Honey, Remember to Turn on the Rooster Booster...

February 15, 2005 - Reuters 

BERLIN (Reuters) - Before leaving on vacation, a German couple set up a loudspeaker and timer with the sound of a crowing [rooster] to blast their neighbors every morning. 

After complaints, police in the northern town of Itzehoe obtained a warrant to enter the house and discovered the gear with the speakers aimed at the neighbors and rigged to a timer. 

"The apparatus switched on between 2 and 4 o'clock in the morning and produced a [rooster] crowing at an enormous volume. This would last for 20 minutes with breaks in between," police said. 
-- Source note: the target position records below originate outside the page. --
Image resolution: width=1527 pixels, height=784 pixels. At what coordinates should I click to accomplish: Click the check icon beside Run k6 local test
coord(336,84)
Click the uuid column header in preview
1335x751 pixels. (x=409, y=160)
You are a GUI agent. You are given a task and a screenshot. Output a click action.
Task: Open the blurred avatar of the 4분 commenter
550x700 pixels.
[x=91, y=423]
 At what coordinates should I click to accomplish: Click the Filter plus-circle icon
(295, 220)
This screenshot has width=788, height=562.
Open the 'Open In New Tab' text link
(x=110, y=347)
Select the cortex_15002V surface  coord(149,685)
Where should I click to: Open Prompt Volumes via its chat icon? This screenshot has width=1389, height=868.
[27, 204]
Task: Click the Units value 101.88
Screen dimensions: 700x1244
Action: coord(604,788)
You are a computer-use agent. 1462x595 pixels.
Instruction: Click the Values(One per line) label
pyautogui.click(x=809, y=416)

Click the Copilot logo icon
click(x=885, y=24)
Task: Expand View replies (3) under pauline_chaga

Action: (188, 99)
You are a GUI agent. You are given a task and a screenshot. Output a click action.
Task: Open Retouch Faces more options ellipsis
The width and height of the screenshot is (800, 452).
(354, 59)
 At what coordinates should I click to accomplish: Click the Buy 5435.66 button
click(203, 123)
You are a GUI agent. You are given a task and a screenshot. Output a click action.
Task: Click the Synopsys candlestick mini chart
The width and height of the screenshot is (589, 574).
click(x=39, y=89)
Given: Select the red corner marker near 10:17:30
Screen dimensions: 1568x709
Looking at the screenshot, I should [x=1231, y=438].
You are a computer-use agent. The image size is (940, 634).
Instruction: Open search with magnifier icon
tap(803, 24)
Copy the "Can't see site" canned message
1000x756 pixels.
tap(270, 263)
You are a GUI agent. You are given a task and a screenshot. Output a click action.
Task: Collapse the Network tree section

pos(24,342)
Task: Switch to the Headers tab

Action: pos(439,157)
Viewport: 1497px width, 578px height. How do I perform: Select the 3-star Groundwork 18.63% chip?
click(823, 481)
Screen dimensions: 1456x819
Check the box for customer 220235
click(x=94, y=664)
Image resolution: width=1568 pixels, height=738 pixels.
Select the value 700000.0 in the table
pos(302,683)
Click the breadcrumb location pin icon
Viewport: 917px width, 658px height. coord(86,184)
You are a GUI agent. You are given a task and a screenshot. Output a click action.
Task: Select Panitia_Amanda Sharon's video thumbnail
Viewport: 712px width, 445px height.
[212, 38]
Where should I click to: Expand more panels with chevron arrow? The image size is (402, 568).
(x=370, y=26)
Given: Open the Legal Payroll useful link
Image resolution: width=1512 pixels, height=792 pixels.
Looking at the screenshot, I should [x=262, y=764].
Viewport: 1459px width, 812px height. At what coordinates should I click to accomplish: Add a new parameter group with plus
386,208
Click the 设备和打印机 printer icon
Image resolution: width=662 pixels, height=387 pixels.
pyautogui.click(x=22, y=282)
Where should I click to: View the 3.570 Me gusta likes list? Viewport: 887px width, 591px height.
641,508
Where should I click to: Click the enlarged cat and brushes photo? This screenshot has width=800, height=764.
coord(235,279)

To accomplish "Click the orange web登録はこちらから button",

Police confiscated the gear and charged the vacationers, who are still away, with bodily harm and disturbing the peace. The neighbors had no history of antagonism.


----------



## RamistThomist (Feb 15, 2005)

That sounds like my dorm, except switch "rooster" for "swear words."


----------



## matthew11v25 (Feb 15, 2005)

> _Originally posted by VirginiaHuguenot_
> 
> "The apparatus switched on between 2 and 4 o'clock in the morning and produced a [rooster] crowing at an enormous volume. This would last for 20 minutes with breaks in between," police said.


----------



## lwadkins (Feb 15, 2005)

What were they thinking!


----------